The Rhondda AM has addressed hundreds of people who gathered to protest about the proposed removal of services at the Accident and Emergency department of the Royal Glamorgan Hospital.
Leanne Wood AM told protestors that the Labour Government in Wales could stop the proposals immediately if they wanted to. She also said that the South Wales Programme; the Labour government-backed centralisation of services, had been a block on recruiting consultants to the A&E department at the Llantrisant facility while its future was cast in doubt.
Addressing the crowd, Leanne said: “No one can be in any doubt about how strong we feel about this. Health is fully devolved.
“The people responsible for the strategic direction of the health service are in this building. Yes, the health board take the local decisions but the boards are appointed by the Welsh Government.
“Our health board tells us that our A&E is bordering on unsafe because not enough consultants work there. But why do consultants want to work in Cardiff or the Aneurin Bevan health board area?

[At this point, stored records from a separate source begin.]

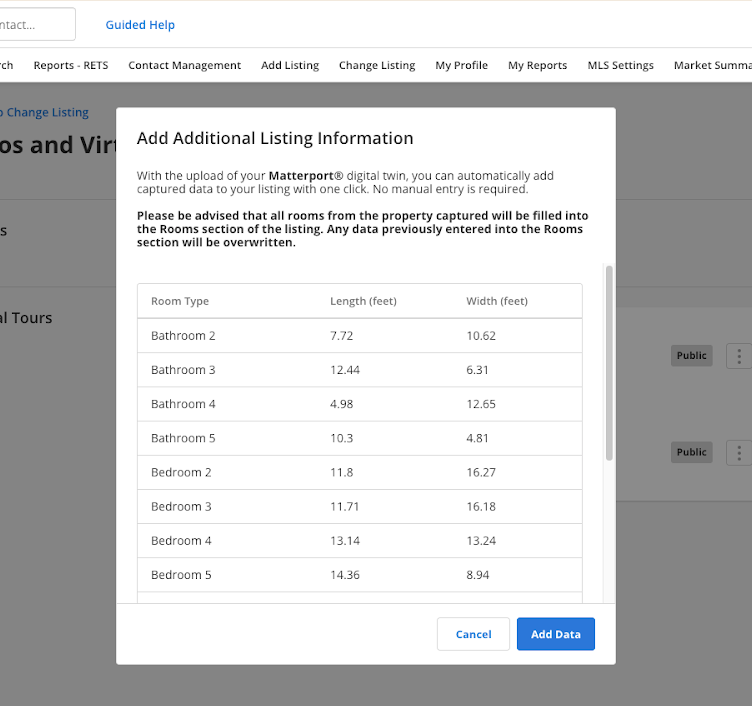Go back via Change Listing breadcrumb
Screen dimensions: 752x706
pos(45,113)
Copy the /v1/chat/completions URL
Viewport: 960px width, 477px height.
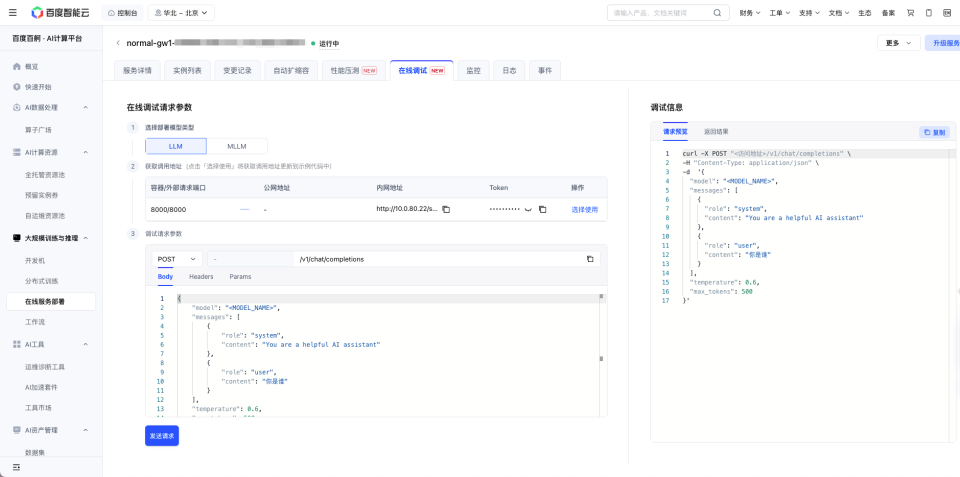point(590,259)
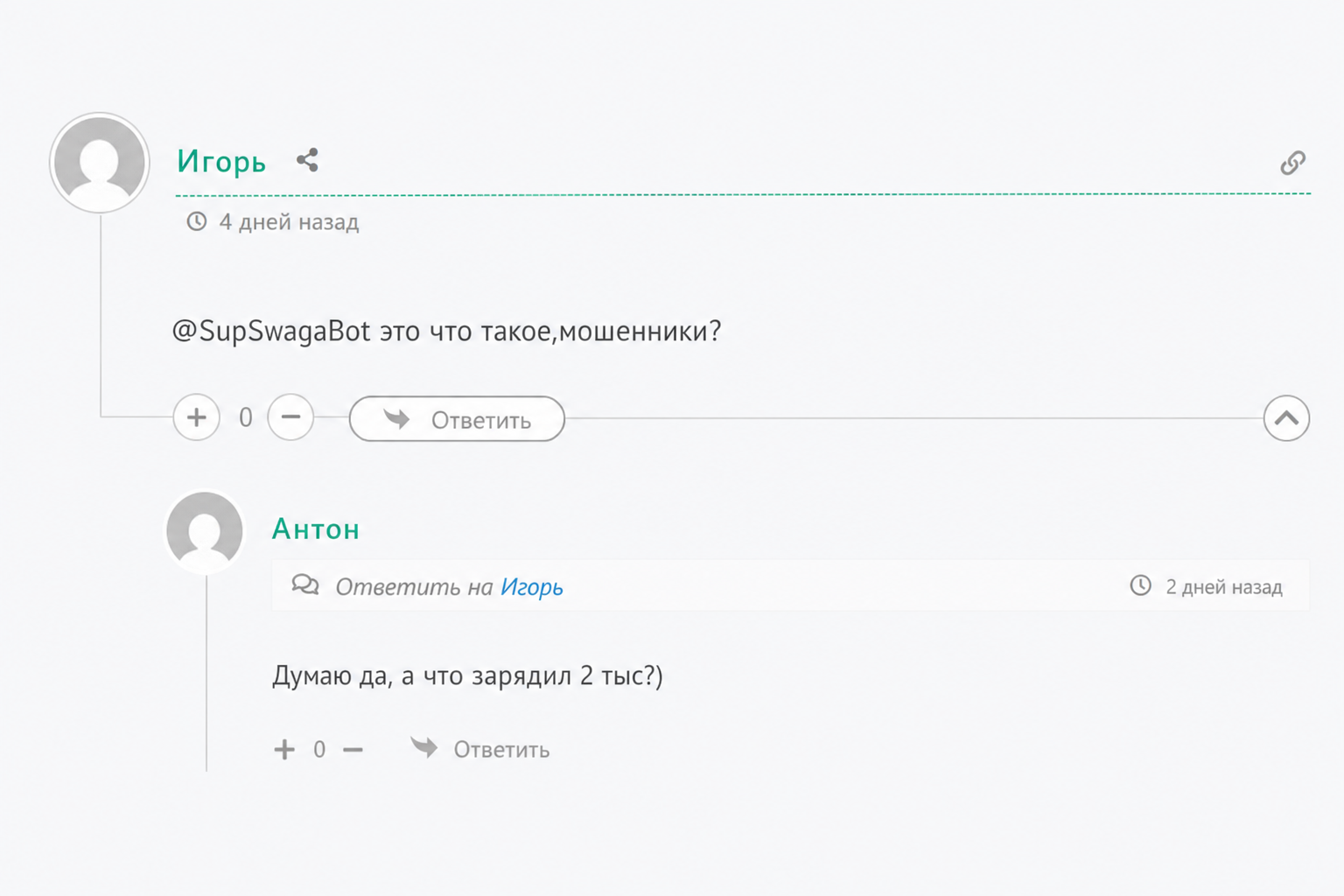Screen dimensions: 1344x896
Task: Open Игорь's profile name
Action: tap(221, 162)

“Because these A&E departments haven’t been under threat for years, that’s why. The South Wales Programme agreed back in 2014 has acted as a block on recruitment that decision has placed a ‘soon to close’ sign on the front door.”
She added: “Yesterday I asked the First Minister to give our A&E a future by committing to a 24 hr consultant led A&E
“I have called on him and his health minister to intervene – to tell the health board to abandon their two options and to change the south wales programme to give the health board at least a fighting chance of recruiting those doctors we need. It’s within their gift.
“Instead the government have submitted an amendment to the debate on emergency departments this afternoon that would take away those demand to save our A&E. I say this to the government and all other AMs and MPs that are here today as the AM of the Rhondda.
“Let me remind you the part of the UK became very wealthy on the back of the people of the Rhondda valley. Our health statistics worse in the UK we need our local health service. Save our A&E.”
The rally came less than 24 hours after Leanne pulled the Labour First Minister and the health board up on their claim that the changes were necessary because of the shortage of A&E consultants in Wales.
During First Minister’s Questions, Leanne used figures on A&E consultant recruitment at other Welsh health boards to show that filling vacancies at other hospitals is possible with political will and without a plan that condemns an A&E department to a bleak future.
She said: “A shortage of A&E consultants has been cited as the primary reason for the Cwm Taf health board proposing to cut our A&E services, and the shortage is part of a UK trend, so we're told.
“The implications of centralisation, such as increased travel times, high levels of ill health, or the overcrowding at other hospitals, seem to be secondary considerations.
“With that in mind, I want to ask you about publicly available figures showing A&E consultant numbers across the various health boards since 2013, the year before the decisions were taken as part of the south Wales programme.
“The figures show three health boards significantly increased A&E consultants between 2013 and 2018. Aneurin Bevan health board added a third more A&E consultants. Cardiff and the Vale increased their A&E consultant numbers by more than 50 per cent. Neither health board has a consultant-led A&E unit under threat.
“Does this not show that the Labour Government-backed south Wales programme was a self-fulfilling prophecy? That programme has acted as a block on recruitment and explains why both yourselves and the health board have failed to fill consultant vacancies at the Royal Glamorgan Hospital.
“Given those failures, will you now commit as First Minister and leader of this Labour Government that 24-hour consultant-led services will be maintained at the Royal Glamorgan Hospital?
“You can give that commitment and you can give our A&E a future. Will you do that now?”
In reply, First Minister Mark Drakeford said: “Well, Llywydd, what the figures quoted by Leanne Wood demonstrate is that this is a mobile workforce in a shortage profession where people who are able to be A&E consultants themselves make decisions about where they go to work.
“Nobody, neither she nor I, is in a position to direct people to take up jobs. People apply and they decide. As you have seen, people do that. That's just the nature of the way that people are recruited in a shortage profession.”
He added: “The south Wales programme to which Leanne Wood referred was a massive clinically led programme that had buy-in from health boards and clinicians right across south Wales. It was not a programme led by the Government; it was a programme led by doctors and clinicians in the health service.
“And the answer, in the position of the Royal Glamorgan Hospital, at the end is—when clinicians have had the advice they need, when they've answered the questions that they need to answer—that that is a decision that is best made by doctors and not a decision made by politicians.”